Is the target/query genome in the right format? Ensembl-genomes often need to be reformatted so that the single fasta entries do not start with numbers. This script will reformat the genome resulting in a file ${genome}.tmp saved to the folder where the query/target genome was located. Entries like ">1" will be reformatted to ">adopted_1".
perl reformat_genome.pl [input_genome]
Error: File existence/permissions problem in trying to open HMM file hmmModels/... or The amino acid sequence of paralog x, exon y does not exist.
The TCE model or TCE does not exist. The TCE was not included for that paralog. Is that what you expect? In fasta-mode, these messages point to homologous groups that were not included for some paralogs i.e. they did no pass the length cutoff.
Something is wrong with the preparational step 0b in fasta-mode (assignment of TCEs into homologous groups)./ WARNING: Number of paralogs assigned to one homologous TCE group is greater than number of paralogs. Check assignment of homologous TCEs.
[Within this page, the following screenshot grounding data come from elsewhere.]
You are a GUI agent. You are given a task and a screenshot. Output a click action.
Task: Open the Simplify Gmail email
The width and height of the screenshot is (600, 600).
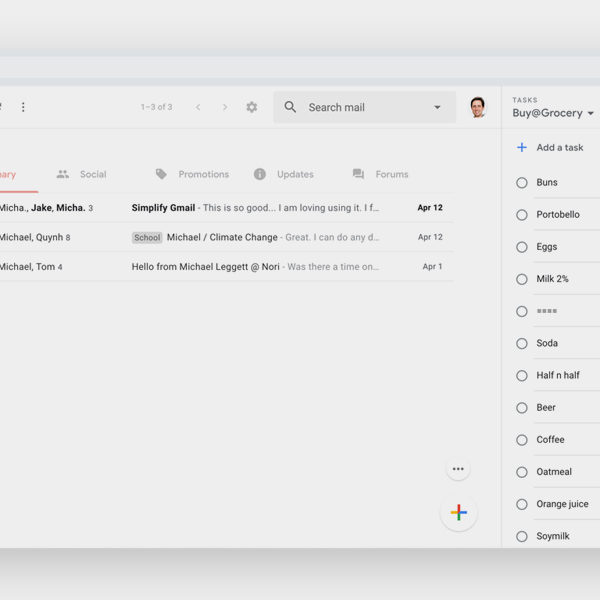click(255, 208)
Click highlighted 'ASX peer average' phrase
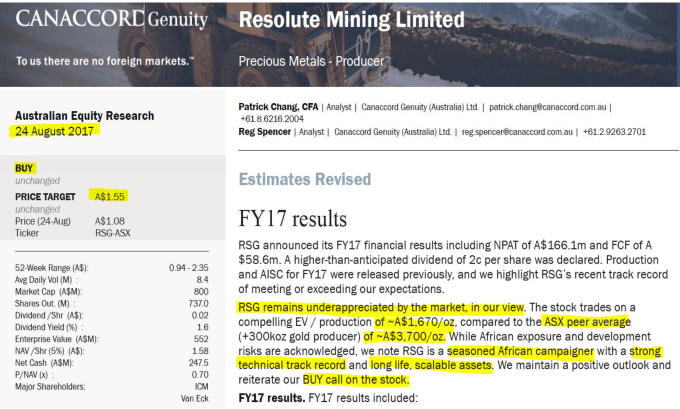 coord(588,320)
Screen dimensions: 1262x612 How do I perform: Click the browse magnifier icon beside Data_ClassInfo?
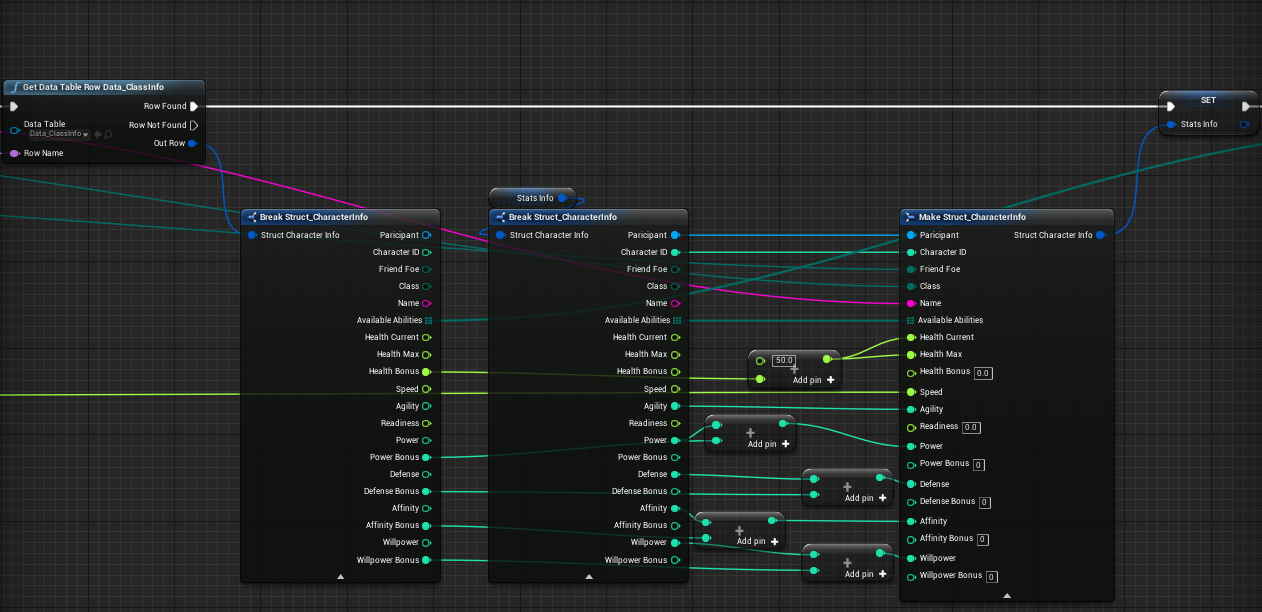[x=107, y=135]
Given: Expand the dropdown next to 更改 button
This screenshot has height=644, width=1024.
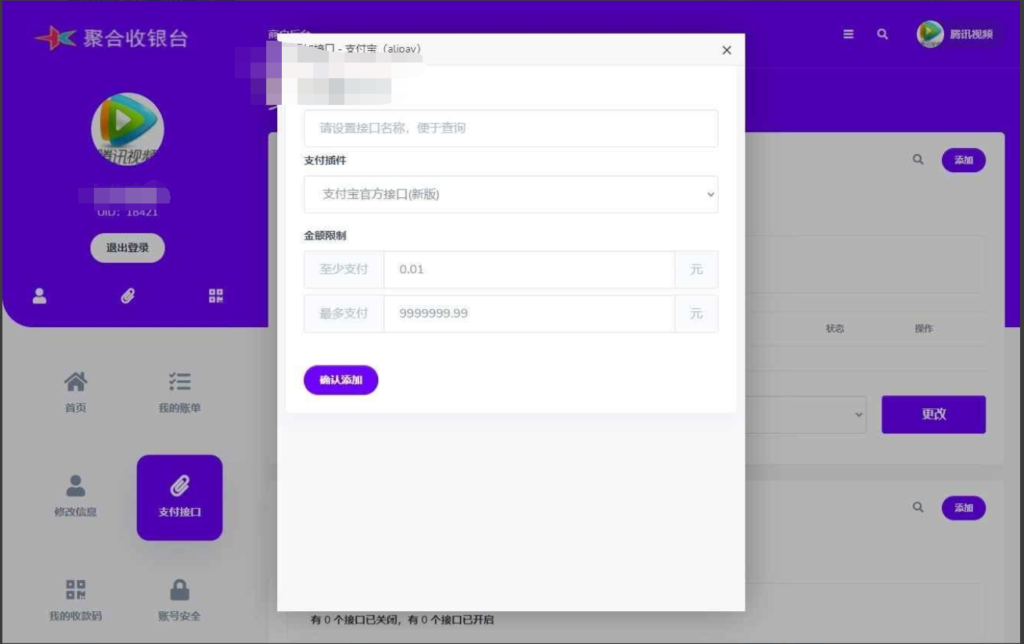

Congratulation, you found out! This can have many reasons. If one TCE is represented by two separate TCEs in another paralog (e.g. caused by an intron insertion), the homology assignment might not work. You should have a look at HomologousExons/paralog_exon_alignment_final.fa and HomologousExons/paralog_exon_alignment.fa. If this is the problem, you can use these files as starting file to prepare a user-file for the user-mode. If this is not the problem, but you loose many homologous TCEs during this preparational step, play with -z and -l. Make sure, the first entry in your query file is the longest paralog/ the one with the highest number of TCEs.WARNING: There are hits on the positive and negative strand of the same contig!
This could be a scrambled locus. Please check in the respective ExonMatchSolver${number}.input file whether this is a false positive hit or whether your gene of interest lies on a fragment that is scrambled i.e. single contigs are assembled to build a bigger scaffold in the wrong direction. In this case, hits might lie on both, the swapped contig and the bigger scaffold, on opposite strands. You will have to do the annotation of this paralog manually and decide yourself whether you want to trust this scrambled locus.WARNING: Check for two paralogs on one unit: positive. Check this before continuing!
Inspect the ExonMatchSolver3.input. At least two hits with an E-value < 1*10e-1 were found on one contig with the same TCE-model. This could point to a tandem duplication, if this warning appears for a lot of different TCEs situated on the same contig. In this case, you will have to manually prepare the target genome so that these paralogs lie on different fragments. If this warning appears for only a few TCEs on the same fragment, this could represent a region of high sequence similarity to another gene outside the paralogous family given as queries (e.g. having the same domain, see Paper). Check available annotations if necessary. Make sure, you included all paralogous members that appear as high-scoring blast hits of your query sequences. If this warning appears for one or two single TCEs, this could also point to a split of the TCE relative to the query sequence.WARNING: Several different optimal solutions were obtained by the last run of ExonMatchSolver
Inspect ExonMatchsolver3.out. A count of how often one contig was included in the best solutions is displayed below the warning message (count contig paralog TCEs). Presumably, two different hits have the exact some bitscores. Check, whether they and the surrounding intron have the exact same nucleotide sequences (coordinates in ExonMatchSolver3.input). If so, these hits probably represent remnants of an uncomplete assembly of both fragments.Which paralog is which (fasta-mode)?
Check HomologousExons/paralogs.fa. The first entry in your input paralogs.fa-file will be Paralog1, the second Paralog2 etc.